Creo que en realidad este síndrome es producto de mi formación como lectora precoz de novelas de Jane Austen, Virgina Woolf, los cuentos de Oscar Wilde y los hermanos Grimm, las películas de Disney, una sobre exposición a dibujos animados de los atormentados Candy (¿notaron como Candy lo da todo y es feliz quedándose sin amor?) y Marco, entre otros estímulos que hicieron que mi sensibilidad se inclinara hacia el lado de esas heroínas atormentadas que lo hacen todo por amor. Sufren, pero aman. Uno no va sin lo otro. ¡Fuera!
¿A quién le gusta sufrir? Que levante la mano el que disfruta sufriendo. Mis manos están acá, en el teclado. Y aunque es imposible pensar en una relación de pura felicidad, porque claro que hay malos ratos y muy malos momentos, ese no es el objetivo. En todo caso, estoy poniendo en marcha mi nueva ideología. Cuando le hablo a Johnny en mi tonito de actriz de novela mexicana de 1956, se ríe y me dice:
-Serías una guionista genial de telenovelas.
Entonces me río de mi propia ridiculez y seguimos con nuestra vida, evitando los dramas sin sentido como baches en una carretera.

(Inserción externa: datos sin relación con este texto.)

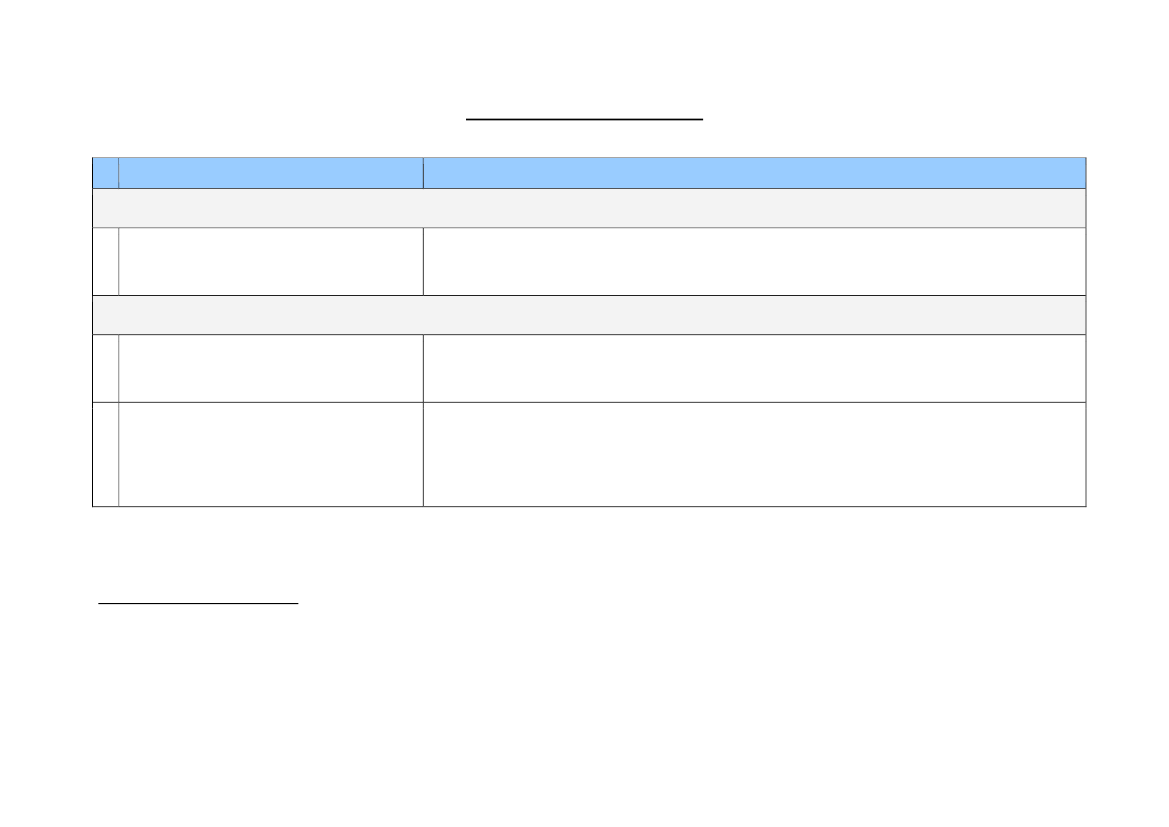Viewport: 1169px width, 827px height.
Task: Click wide white cell below first gray row
Action: coord(754,261)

Los dos somos personas extremadamente sensibles, por eso estamos aprendiendo a vivir sin herirnos; son precisamente esas heridas las que a la larga destruyen las relaciones.
Aquí viene algo importante que define las relaciones: la confianza. Es inevitable que con el tiempo conozcamos el talón de Aquiles de nuestras parejas. Para dejar salir a ese lado se necesita confianza en el otro. Para mí confiar en alguien es quizás lo más difícil de todo, la gran tarea que me queda por aprender. Pero he conocido a un chico bueno que siente lo mismo que yo por él y los dos tenemos ganas de que esto que tenemos continúe. Yo quiero que esto tan tierno y distinto que tenemos funcione. Por eso, voy de a pocos con Mister Cash. Y le he pedido que tenga paciencia, que a mí me tomará más tiempo que a él –nuestros talones de Aquiles no son iguales-, confiar.
Sin embargo, no hay nada que evite que nuestra caja de Pandora personal se abra y salte el monstruo que no habla sino vomita ráfagas de fuego.
Hace unos días metí la pata. En lugar de decirle a Johnny que no me gustaba algo que hizo, me lo tragué. Lo metí tan hondo en mi garganta que salió de la peor manera y en el peor momento. Mi dragón malo salió directo a arrancarle la cabeza a mi chico. Cuando me di cuenta de que yo lo había herido a él, ya era tarde.
Entonces ahí recién tuve miedo. Miedo de perderlo. De no haber hecho lo que predico. De haberla cagado de manera irremediable. Después de unos días miserables sin saber de Johnny, él me llamó y conversamos cara a cara. No hubo gritos, ni reproches. Sí arrepentimiento y perdón. Cuando nos abrazamos al fin, Johnny me dijo:
-Yo sólo quiero ser feliz contigo.
-Yo también –contesté.
Pero tenía más que decir. Y lo hice: ¿Qué pasa, Johnny, si esto no funciona?, ¿si solo es producto de tu entusiasmo o de un capricho mío?, ¿qué pasa si todo va mal?, ¿qué hay si terminamos odiándonos?, ¿qué pasa si nos enamoramos y después todo se va a la mierda?, ¿qué pasa si esto no es de verdad?, ¿qué pasa si no es amor?
-No sé, “feels right”.
-¿Qué? –dije yo con un nudo en la garganta y un poco avergonzada de haber soltado toda mi inseguridad.
-No sé como explicarlo pero “feels right” (traducción: yo siento que esto es algo bueno, o algo así), desde el comienzo.
-¿En serio, Johnny?
-Sí.
-¿Quieres salir a caminar un rato?
-Sí.
Johnny y yo nos tomamos de la mano en silencio. Mi mente me decía: “tienes que confiar”. Mi corazón aún no está del todo de acuerdo. Mi chico me sonreía otra vez. Me dio seguridad. Yo le di confianza.
No tengo idea sobre qué pasará en el futuro. Supongo que ya lo iremos averiguando. Sin embargo lo que Johnny dijo tiene mucho sentido, por lo menos dentro de mí: definitivamente, esto se siente bien.
Un regalo para Johnny, ¿adivinen qué es?
Un regalo de Johnny para mí. Me gusta más cuando él me la canta.